2.3. Psychosocial Evaluation

To fully characterize patients in their psychosocial dimension, several validated instruments were administered.

Cognitive function was evaluated by means of the administration of the Short Portable Mental State Questionnaire and the Mini-Mental State Examination questionnaire. Cognitive impairment was defined as abnormal scoring in any of these two questionnaires (MMSE < 24 or ≥3 mistakes in the SPMSQ) [12,13].

Dependency to perform basic activities of daily living (ADLs) was evaluated by the Barthel Index. The scores range from 0 (total dependence) to 100 (independence). Dependency to perform instrumental ADLs was evaluated using the Lawton and Brody scale. The scores range from 0 to 8 (total independency), from 8 to 20 (mild dependency), and more than 20 (moderate–severe dependency) [14].

Finally, affective status was evaluated using the 15-item Geriatric Depression Scale. In this scale, scores range from 0 to 15. Abnormal affective status, defined by the presence of depressive symptoms, was determined using a cut-off point ≥4 points in the GDS-15 score [15,16].

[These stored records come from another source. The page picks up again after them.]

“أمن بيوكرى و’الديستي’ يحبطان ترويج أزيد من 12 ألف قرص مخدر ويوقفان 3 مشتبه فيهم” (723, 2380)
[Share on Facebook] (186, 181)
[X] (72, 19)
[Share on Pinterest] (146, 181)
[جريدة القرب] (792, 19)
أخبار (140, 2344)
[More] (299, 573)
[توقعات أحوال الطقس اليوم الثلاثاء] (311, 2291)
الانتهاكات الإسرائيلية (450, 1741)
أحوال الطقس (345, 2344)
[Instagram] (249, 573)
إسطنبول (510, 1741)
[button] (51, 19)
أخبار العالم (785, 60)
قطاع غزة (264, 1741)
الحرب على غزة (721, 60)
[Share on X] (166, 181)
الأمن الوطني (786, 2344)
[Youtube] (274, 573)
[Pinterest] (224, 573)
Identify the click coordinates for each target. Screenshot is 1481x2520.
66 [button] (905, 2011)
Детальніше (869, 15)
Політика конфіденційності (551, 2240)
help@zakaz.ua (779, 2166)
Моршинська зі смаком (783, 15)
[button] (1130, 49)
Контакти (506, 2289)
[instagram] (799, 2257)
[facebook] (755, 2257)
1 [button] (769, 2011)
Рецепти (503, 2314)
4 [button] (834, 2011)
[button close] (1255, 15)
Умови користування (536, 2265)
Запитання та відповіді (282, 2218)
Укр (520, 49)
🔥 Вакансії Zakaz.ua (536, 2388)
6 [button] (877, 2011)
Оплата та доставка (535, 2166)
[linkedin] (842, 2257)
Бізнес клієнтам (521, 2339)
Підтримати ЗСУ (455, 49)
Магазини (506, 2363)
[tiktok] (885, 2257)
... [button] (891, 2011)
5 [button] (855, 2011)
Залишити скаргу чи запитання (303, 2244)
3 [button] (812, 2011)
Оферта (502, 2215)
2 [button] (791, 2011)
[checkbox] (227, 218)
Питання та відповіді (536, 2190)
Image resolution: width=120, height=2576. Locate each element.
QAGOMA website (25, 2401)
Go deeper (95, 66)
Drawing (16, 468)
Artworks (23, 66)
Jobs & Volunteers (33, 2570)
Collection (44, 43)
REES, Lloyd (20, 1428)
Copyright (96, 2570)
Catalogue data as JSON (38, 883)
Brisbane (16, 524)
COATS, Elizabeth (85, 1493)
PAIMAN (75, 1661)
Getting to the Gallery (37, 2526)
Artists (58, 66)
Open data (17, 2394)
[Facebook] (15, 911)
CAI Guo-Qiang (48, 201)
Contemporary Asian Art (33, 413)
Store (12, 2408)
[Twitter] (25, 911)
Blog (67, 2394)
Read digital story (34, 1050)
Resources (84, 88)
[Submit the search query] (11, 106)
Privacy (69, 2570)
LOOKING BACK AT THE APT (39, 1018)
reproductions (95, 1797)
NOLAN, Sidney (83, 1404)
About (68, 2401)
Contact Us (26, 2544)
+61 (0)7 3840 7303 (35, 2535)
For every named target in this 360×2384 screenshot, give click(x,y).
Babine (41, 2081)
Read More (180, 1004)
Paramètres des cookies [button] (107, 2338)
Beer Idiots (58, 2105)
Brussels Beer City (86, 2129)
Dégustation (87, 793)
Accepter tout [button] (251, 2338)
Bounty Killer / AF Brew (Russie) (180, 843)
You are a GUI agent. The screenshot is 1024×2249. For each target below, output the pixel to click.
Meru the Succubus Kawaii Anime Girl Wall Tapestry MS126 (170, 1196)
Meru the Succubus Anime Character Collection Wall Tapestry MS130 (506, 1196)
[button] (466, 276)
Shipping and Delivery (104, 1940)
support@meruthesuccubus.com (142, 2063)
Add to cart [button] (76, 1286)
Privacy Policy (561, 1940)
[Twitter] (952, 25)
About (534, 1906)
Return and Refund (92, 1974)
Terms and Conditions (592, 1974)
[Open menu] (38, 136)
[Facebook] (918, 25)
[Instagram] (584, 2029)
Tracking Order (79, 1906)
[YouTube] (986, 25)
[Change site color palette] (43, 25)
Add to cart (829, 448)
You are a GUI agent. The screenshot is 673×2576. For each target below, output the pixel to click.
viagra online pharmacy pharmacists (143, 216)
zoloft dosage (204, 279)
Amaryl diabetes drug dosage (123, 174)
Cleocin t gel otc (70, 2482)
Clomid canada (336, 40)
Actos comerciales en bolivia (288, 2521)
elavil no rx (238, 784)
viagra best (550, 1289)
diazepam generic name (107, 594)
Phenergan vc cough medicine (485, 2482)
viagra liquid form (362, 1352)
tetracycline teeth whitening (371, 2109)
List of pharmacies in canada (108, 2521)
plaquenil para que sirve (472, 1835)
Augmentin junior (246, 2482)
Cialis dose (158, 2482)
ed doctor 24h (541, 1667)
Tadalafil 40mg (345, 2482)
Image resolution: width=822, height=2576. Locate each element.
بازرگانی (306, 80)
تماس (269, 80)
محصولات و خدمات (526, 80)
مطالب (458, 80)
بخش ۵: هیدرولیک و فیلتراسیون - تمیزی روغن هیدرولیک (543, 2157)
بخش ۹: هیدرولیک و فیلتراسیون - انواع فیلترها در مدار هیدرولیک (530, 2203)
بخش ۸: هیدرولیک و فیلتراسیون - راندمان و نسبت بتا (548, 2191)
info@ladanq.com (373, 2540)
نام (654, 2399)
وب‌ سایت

According to these tests, fragility was defined as the presence of cognitive impairment, moderate–severe dependency for instrumental activities, dependency for basic ADLs, or the presence of depressive symptoms.

2.4. Submaximal Exercise Capacity Evaluation

The 6MWT is a widely used clinical assessment tool to evaluate exercise capacity and functional status [10]. The methodology of this test has been previously published [17,18]. The 6MWT measures the distance a patient can walk in six minutes on a flat surface, assessing functional capacity, disease progression, treatment response, and prognosis, with pre- and post-test parameters recorded. Impaired submaximal exercise capacity included patients walking less than 300 m or who were unable to complete the 6MWT.

2.5. Statistical Analyses

Using the baseline data from the DAMOCLES cohort, a cross-sectional analysis was performed. Demographic and clinical characteristics, laboratory tests results, and submaximal exercise capacity were summarized using basic descriptive statistics, both overall and categorized by sex. For categorical variables, number and percentage were reported. For continuous variables, mean (standard deviation) or median (inter-quartile range) were used, depending on the distribution of the variables. χ2, Student’s T, and non-parametric tests were used to compare characteristics across strata.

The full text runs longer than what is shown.